American Pastoral (2016)

3 Stars (out of 4)

Swede Way

By Jeffrey M. Anderson

Ewan McGregor makes his directorial debut with an arguably unwise choice, an adaptation of an acclaimed novel by Philip Roth. His American Pastoral doesn't fare quite as well as this year's Indignation or 2008's Elegy — which were based on slimmer literary offerings — but it does share certain strengths with 2003's The Human Stain. Basically, it's difficult to translate Roth's themes to the screen, but his stories at least offer actors a chance at rich characters, and the new film features several strong performances.

It begins as Nathan Zuckerman (an excellent David Strathairn, who narrates his segments in Roth's prose) attends a high school reunion and runs into Jerry Levov (Rupert Evans), whose brother, "Swede," was the school's hero. He was an all-around star athlete who married a beauty queen and took over his father's successful glove factory.
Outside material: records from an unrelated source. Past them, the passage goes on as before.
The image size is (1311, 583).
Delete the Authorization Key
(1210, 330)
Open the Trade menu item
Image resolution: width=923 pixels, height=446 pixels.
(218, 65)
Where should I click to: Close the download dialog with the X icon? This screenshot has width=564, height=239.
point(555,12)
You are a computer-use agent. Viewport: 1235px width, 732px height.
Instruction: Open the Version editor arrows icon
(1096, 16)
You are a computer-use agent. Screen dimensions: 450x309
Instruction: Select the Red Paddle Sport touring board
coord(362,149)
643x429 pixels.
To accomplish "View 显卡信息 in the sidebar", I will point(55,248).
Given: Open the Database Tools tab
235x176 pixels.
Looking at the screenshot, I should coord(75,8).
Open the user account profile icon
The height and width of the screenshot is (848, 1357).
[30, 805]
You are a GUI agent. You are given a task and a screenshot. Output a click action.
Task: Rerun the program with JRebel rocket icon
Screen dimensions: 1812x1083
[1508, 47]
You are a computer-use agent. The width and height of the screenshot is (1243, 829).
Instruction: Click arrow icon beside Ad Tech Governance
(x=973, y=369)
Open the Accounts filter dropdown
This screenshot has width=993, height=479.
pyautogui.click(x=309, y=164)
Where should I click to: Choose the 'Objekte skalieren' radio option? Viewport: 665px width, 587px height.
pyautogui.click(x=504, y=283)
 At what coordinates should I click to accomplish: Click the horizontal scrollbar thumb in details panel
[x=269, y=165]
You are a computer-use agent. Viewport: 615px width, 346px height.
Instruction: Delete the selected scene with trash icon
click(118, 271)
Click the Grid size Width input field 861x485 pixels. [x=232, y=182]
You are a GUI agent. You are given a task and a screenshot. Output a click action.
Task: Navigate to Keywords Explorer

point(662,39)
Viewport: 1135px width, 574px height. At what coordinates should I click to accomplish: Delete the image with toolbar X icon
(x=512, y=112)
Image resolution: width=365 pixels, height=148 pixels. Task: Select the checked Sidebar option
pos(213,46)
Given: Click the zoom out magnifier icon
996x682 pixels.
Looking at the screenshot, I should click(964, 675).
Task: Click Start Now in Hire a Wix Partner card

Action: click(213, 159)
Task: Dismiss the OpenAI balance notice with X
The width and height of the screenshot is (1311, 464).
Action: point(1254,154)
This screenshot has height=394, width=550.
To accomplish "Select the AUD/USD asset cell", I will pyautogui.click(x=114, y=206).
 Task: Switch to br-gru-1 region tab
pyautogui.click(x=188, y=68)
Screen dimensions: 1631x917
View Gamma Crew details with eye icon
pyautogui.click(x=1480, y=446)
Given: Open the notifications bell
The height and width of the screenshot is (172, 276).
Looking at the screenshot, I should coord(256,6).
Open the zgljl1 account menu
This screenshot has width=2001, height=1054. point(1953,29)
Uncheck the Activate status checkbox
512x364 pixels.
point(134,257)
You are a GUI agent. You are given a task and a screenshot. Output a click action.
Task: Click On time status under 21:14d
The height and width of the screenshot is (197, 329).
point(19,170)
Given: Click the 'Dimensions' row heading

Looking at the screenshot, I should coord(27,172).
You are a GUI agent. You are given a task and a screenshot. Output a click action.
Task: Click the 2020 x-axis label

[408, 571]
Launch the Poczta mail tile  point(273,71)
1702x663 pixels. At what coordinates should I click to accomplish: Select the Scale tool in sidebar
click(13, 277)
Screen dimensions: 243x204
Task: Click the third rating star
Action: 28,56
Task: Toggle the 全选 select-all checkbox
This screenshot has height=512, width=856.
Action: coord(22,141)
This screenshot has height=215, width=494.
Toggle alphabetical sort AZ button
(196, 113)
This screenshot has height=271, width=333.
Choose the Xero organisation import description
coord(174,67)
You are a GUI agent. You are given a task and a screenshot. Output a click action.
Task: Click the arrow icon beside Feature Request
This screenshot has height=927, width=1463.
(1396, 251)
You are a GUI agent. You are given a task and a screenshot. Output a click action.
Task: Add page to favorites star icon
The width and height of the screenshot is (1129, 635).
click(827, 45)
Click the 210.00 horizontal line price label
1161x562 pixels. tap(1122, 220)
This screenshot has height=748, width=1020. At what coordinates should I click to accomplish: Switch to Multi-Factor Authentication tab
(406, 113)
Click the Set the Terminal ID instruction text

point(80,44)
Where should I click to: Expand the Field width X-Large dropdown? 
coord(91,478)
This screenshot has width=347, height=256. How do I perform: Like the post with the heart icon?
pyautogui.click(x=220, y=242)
But Jerry has a terrible story about what happened to Swede after that, and how his life took a turn. From there we flash back to the story, with McGregor, very good as Swede, Jennifer Connelly as a tormented Dawn, and Dakota Fanning as their daughter, Merry, rebellious and tempestuous.

McGregor handles the large transitions in time gracefully, without noting dates on the screen. He uses makeup and digital effects to make characters appear older or younger, and these are fairly seamless. But, while certain shots are nicely staged, and they prove that McGregor could easily take on some less ambitious material, they fail to do much to support or enhance Roth's work. (The screenplay is by John Romano, who has previously adapted Michael Connelly and Nicholas Sparks to the screen; perhaps he bit off more than he could chew with this.) Even so, American Pastoral contains some potent character moments, and it's worth seeing.